- _Excerpt_
Kelp is a good source of bioavailable iodine. One gram of kelp of the species Laminaria digitata contains approximately 5mg of iodine.
Health Canada advises against use of SEAVITE products containing iodine
Health Canada is advising consumers not to use SEAVITE Premium Atlantic Kelp Blend and SEAVITE Premium Atlantic Kelp Tablets. These products, when consumed according to the instructions on the label can provide 25 times the recommended daily allowance (RDA) per day of iodine for adults; and could lead to serious adverse health consequences.
5000 mcg of Iodine in Maine Coast Sea Vegetables
Maine Coast Sea Vegetables offers two types of Kelp. Whole leaf kelp (Laminaria longicruris) has approximately 450 mcg. (micrograms or parts per million) iodine per gram. Our milled kelp (Laminaria digitata), sold in bulk and in our Sea Seasonings, has even higher amounts, about 5000 mcg. In comparison, Dulse contains 50 mcg per gram. These amounts are approximations as there is variation depending on season of harvest and the age of plant.
I am currently reviewing a signficant body of literature on the dark side to soybean of which many byproducts are used in pet foods. Soy has been purported to have a role in thyroid-related problems.
This past week a poster (who suffers from hypothyroidism) alerted me to its potential cause/effect relationship. So I did a bit of poking around in the medical journals and sure enough there was some compelling evidence that soy may be implicated in thyroid disfunction and immune disorders.
This general/layperson's article in Mother Jones (2004) encapsulates many of the more recent findings. It is also accompanied by a full set of references.
Wrt to iodine,(and other additives) the biggest problem is that the pet food companies do not disclose how much is alleged to be in the formulas, and even if they did they have an astoundingly bad track record for getting the quantities of food items wrong. Kelp, a huge source of iodine with great variabilty in iodine content, is routinely added to most dog foods now on top of calcium iodate. Check out these dog food comparisons. Most contain both kelp & calcium iodate!
What the hell is going on?? Who's designing this chow?? How many sources of iodine do we need? And who's measuring it?

Collected data

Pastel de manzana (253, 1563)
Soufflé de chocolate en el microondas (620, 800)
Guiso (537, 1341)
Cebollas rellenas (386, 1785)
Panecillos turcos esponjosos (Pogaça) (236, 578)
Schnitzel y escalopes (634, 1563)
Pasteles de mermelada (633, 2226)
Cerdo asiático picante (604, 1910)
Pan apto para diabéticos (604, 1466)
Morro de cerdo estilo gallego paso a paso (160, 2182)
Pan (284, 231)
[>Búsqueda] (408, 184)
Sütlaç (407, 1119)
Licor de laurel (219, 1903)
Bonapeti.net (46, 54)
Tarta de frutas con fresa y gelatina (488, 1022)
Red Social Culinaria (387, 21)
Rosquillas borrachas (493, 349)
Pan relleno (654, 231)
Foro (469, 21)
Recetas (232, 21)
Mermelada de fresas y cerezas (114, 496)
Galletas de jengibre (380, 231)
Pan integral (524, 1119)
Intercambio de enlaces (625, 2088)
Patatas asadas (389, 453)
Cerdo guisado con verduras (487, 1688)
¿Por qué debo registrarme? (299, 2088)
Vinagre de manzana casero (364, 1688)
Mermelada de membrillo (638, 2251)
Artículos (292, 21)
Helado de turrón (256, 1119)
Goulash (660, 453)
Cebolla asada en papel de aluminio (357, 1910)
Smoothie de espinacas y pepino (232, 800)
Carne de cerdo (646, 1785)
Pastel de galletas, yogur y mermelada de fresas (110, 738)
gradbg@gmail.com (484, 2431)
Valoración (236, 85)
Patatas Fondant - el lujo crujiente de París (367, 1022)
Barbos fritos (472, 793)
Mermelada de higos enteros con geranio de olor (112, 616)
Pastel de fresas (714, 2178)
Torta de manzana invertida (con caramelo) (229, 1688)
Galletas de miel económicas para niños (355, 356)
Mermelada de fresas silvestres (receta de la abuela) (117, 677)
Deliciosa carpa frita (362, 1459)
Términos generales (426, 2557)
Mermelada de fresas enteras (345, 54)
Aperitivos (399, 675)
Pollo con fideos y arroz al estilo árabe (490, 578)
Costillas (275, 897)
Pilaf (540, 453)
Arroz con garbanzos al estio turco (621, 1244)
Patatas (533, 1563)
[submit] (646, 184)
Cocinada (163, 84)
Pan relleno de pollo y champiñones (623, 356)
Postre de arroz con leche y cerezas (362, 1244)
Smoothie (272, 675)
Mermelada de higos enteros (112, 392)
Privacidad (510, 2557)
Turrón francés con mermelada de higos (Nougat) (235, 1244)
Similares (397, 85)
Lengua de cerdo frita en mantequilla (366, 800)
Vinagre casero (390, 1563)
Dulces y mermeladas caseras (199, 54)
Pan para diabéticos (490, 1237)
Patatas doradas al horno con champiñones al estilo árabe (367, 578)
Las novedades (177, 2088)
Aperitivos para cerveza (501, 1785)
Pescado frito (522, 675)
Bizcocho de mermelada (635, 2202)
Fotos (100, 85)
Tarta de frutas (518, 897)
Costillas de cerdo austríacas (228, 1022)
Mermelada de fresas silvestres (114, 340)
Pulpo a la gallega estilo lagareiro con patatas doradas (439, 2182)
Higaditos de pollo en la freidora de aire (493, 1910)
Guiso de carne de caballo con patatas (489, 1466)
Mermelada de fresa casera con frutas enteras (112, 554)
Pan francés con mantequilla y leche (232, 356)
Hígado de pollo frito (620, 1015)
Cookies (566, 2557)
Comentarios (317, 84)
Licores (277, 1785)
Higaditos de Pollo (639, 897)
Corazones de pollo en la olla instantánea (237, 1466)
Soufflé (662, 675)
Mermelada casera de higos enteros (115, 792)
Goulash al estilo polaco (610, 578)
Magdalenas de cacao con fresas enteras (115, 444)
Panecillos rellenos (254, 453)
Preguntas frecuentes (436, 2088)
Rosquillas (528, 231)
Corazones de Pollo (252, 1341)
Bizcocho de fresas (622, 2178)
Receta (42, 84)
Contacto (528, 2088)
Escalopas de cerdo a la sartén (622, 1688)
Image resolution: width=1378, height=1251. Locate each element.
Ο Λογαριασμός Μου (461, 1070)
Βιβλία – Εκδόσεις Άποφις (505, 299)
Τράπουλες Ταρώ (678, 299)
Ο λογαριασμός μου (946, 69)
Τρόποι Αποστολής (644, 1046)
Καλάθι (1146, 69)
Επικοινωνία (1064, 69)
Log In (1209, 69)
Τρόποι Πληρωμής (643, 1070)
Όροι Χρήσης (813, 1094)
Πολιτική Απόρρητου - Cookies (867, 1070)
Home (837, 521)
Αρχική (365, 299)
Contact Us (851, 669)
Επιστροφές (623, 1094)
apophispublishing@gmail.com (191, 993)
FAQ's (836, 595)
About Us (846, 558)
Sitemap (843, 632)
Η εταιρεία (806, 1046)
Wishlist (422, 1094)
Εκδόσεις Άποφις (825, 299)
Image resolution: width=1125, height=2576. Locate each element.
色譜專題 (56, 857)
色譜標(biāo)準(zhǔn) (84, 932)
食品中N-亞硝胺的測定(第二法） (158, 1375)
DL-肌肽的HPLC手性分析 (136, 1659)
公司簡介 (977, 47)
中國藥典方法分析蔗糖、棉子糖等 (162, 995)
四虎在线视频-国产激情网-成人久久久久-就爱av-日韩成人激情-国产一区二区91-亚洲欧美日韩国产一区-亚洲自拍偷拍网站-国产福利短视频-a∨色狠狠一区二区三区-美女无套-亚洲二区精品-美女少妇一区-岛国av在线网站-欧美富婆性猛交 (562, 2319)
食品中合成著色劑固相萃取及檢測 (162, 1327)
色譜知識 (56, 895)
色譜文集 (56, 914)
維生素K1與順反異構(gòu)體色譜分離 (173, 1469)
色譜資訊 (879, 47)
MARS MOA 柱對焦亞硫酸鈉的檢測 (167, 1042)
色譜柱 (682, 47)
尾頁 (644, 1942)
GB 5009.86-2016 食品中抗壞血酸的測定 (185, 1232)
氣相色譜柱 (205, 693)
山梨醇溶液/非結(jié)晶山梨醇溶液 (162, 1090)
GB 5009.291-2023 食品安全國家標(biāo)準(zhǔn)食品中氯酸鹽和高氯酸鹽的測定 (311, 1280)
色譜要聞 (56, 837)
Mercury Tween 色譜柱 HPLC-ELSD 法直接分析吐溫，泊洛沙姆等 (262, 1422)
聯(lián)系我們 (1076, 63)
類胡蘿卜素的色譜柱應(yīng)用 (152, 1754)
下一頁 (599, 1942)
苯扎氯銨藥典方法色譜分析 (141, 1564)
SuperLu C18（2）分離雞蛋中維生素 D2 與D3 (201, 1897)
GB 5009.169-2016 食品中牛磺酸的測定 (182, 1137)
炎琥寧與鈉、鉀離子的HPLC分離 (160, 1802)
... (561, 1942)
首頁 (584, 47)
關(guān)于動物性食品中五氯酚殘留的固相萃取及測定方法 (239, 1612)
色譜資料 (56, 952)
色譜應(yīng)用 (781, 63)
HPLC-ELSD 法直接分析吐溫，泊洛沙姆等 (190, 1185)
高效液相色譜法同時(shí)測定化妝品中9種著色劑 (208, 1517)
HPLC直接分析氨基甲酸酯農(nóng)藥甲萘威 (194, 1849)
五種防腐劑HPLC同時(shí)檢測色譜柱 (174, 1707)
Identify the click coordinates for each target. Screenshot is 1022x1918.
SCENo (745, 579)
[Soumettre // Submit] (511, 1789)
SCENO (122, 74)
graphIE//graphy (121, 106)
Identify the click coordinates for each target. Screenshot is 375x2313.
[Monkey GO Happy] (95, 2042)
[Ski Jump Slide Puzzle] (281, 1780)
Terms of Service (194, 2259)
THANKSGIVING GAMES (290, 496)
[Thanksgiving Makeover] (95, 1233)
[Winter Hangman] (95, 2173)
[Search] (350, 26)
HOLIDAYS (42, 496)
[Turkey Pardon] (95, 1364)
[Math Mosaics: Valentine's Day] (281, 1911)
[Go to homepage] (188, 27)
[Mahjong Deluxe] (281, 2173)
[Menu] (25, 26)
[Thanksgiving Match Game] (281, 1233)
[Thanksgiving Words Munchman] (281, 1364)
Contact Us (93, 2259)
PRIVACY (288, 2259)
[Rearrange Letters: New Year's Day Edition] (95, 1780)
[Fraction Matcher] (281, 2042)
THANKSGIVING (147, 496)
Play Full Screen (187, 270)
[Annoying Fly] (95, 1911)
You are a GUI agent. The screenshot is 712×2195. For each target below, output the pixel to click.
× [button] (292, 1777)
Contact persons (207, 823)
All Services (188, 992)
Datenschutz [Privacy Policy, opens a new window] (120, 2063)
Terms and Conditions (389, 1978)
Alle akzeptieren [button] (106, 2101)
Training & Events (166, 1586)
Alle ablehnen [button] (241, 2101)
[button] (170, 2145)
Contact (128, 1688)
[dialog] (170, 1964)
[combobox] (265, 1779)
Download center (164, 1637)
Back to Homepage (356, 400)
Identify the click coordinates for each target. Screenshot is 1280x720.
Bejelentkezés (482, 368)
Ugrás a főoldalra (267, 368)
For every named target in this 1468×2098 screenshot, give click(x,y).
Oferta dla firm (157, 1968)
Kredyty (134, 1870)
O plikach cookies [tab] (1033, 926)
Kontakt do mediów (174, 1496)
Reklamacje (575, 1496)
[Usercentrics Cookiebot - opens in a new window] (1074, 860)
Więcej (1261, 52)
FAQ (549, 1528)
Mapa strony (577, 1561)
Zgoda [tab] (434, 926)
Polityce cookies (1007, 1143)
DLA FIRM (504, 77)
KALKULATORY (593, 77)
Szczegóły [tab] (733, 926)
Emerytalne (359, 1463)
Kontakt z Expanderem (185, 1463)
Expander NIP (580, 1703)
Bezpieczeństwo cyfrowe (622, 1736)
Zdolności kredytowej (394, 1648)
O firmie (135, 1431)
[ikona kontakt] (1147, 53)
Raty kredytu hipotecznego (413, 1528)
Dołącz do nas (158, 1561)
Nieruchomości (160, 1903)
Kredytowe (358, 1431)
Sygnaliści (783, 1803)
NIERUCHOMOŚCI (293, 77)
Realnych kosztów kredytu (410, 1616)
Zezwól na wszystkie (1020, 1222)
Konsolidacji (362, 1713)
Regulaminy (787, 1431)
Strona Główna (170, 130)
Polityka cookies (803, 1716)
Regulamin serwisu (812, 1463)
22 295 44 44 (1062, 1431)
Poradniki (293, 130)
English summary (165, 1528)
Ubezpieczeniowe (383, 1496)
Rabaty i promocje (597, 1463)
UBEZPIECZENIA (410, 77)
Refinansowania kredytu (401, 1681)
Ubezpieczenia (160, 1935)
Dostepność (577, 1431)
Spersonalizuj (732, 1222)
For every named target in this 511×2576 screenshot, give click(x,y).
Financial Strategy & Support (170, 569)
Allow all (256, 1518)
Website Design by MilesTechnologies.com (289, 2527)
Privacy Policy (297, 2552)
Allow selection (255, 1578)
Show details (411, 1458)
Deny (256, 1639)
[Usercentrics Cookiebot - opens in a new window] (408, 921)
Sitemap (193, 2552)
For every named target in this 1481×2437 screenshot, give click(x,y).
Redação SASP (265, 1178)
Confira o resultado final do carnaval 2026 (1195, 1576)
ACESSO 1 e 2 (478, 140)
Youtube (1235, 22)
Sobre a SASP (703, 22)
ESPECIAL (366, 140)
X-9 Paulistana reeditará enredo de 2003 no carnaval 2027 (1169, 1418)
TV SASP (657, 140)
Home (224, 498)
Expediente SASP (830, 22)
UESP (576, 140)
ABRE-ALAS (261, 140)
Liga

- _Exercise A_
Reproduce the passage on kelp and iodine starting with "This general/layperson's article" and going on through "kelp & calcium iodate!", putting "potassium iodide" in place of "calcium iodate".
- _Exercise B_
Translate this sentence from the passage on kelp and iodine into Spanish: "In comparison, Dulse contains 50 mcg per gram."
- _Exercise C_
Write what comes next in the passage on iodine in kelp and pet food, picking up after its final line.

- _Written answer A_
This general/layperson's article in Mother Jones (2004) encapsulates many of the more recent findings. It is also accompanied by a full set of references.
Wrt to iodine,(and other additives) the biggest problem is that the pet food companies do not disclose how much is alleged to be in the formulas, and even if they did they have an astoundingly bad track record for getting the quantities of food items wrong. Kelp, a huge source of iodine with great variabilty in iodine content, is routinely added to most dog foods now on top of potassium iodide. Check out these dog food comparisons. Most contain both kelp & potassium iodide!

- _Written answer B_
En comparación, el dulse contiene 50 mcg por gramo.

- _Written answer C_
5. Some additional links on iodine, hypothyroidism & testing
Canine Autoimmune Thyroid Disease And Symptoms
Iodine Induced Hypothyroidism
I agree that Kelp is one cause.
I have one dog with hypothyroidism, and buried another with hypothyroidism. They were both fed kibble containing kelp. The dog that is still living was put on a raw diet. Within several months, he had an intolerance to warmth and was panting. A blood draw indicated a lower dose of Soloxine thyroid hormone. He was put on once/day dosing instead of twice/day. The warmth intolerance stopped, as well as the panting.
Can I explain how a thyroid can start working somewhat properly again after changing the diet? No. But it happened. That's all the proof I needed to know that kelp should not be fed. Unfortunately, he was fed that kibble for 6 years, so some of the damage to the thyroid is permanent.
I think once humans intervene in what Nature provides for us and our animals, we're asking for trouble.
That is more or less the experience I have had with my little aussie. Sadly, I also had a previous dog (a springer spaniel) that suffered thru years of hypothroidism (I just didn't know enogh at the time) and finally died suddenly of Immune Mediated Hemolytic Anemia -- all brought on by the s*** in the commercial feed.
I lose lots of sleep due to the guilt of blindly following my vet's advice about what to feed my dogs. Never again!
What feeds did your vet recommend for your dogs? What are you feeding now?